+++ RECORDS FOR THIS EXERCISE +++

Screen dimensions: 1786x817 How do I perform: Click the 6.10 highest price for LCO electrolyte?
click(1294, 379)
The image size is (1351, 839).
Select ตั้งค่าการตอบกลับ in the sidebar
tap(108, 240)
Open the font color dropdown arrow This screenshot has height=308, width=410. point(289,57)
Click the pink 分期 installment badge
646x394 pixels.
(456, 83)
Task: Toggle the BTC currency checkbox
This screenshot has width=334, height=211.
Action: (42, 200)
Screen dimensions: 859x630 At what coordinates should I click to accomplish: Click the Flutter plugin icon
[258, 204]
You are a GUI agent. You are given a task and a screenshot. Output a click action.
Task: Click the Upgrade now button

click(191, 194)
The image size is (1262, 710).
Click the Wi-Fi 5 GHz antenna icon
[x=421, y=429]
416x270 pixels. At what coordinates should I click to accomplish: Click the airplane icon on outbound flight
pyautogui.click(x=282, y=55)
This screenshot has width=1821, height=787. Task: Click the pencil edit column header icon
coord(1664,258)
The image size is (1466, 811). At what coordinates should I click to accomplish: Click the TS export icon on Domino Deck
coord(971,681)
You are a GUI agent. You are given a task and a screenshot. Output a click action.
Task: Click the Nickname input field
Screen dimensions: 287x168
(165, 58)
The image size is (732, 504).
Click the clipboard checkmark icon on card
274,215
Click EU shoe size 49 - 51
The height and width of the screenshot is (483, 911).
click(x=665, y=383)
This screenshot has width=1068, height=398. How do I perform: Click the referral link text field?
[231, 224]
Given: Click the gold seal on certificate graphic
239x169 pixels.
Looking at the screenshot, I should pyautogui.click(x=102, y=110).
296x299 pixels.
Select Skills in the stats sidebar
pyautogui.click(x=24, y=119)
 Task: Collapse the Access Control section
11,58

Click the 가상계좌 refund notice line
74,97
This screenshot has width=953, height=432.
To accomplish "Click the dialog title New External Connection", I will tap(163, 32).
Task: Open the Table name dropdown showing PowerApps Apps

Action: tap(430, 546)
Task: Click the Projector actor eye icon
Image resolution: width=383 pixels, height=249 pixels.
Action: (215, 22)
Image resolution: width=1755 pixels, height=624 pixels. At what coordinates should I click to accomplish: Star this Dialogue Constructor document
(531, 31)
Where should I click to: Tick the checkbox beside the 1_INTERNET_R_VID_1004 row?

+++

▸ **ASSIGNED TASK**: Go through the material above line by line and state how many lines contain "checkbox". Give only the number.

▸ **SOLUTION TO THIS TASK**: 2